Ieri sera (sempre Spazio Oberdan, obviously) me ne sono uscito dalla sala Uander, nel freddo milanese che, lo ripeto, mi ha già rotto a livelli ionosferici, e sono andato a presentarmi al regista statunitense, classe 1970, Paul Thomas Anderson, il regista di Magnolia, tanto per capirci. Il suo biglietto da visita reca scritto "Sydney" e l'anno 1996.
Il regista di Los Angeles, è facile riconoscerlo, è bravo confezionare inquadrature accattivanti e musiche calde che s'accompagnano ad esse. Non ha fretta e si prende il suo tempo, alla velocità del fumo che sale da una tazzone di caffè caldo. Attento ai dettagli, affida ad alcuni primi piani tante parole non pronunciate. La storia di Sidney, ideata, scritta e diretta da Anderson, è una piacevole favola immersa nelle allucinanti luci di Las Vegas sino al punto in cui esse possono fondersi sino ad inebriarti. Ma è lui in particolare, proprio Sidney (l'ottimo statunitense Baker Hall), il vero punto d'interesse della pellicola, affascinante personaggio dalle sfumature complicate, con i punti di congiunzione non ben delineati. E, secondo me, la parte migliore si ha quando tutte le forze della pellicola sono tese al tratteggio di questo carattere. Dall'aggressione in poi, ci si va ad incanalare nel filone dei "polizieschi" senza note particolari. Anche se, in questa maniera, si offre a Samuel L. Jackson l'occasione di esibirsi in un monologo che lo riporta a pochi anni indietro, a quel "Pulp Fiction" che lo consacrò, evitandogli altrimenti un ruolo un po' sacrificato. Prima della sterzata, la storia ha qualcosa della parabola rothiana, del sogno notturno che chissà dove finirà.

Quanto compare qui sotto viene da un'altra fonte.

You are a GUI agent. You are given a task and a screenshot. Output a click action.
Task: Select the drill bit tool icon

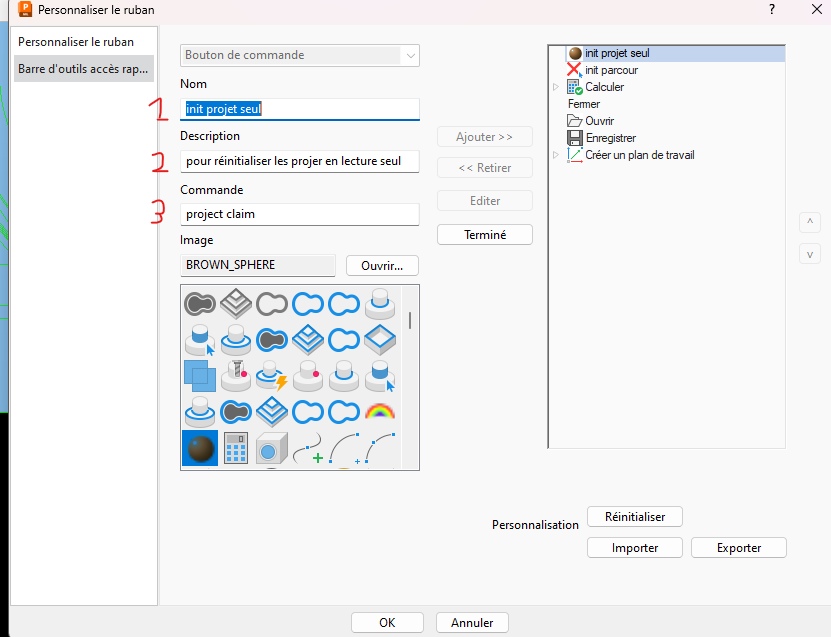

Ma va bene, coraggiosa anche la scelta dell'autore di non adagiarsi.
A parte l'irritante stupidità dell'altro protagonista, "John" C. Reilly (comunque buon interprete), il film è leggero, piacevole e girato senza infamia.
Ah, se lo guardaste, potreste spiegarmi il trucco messo in pratica nel casinò...boh.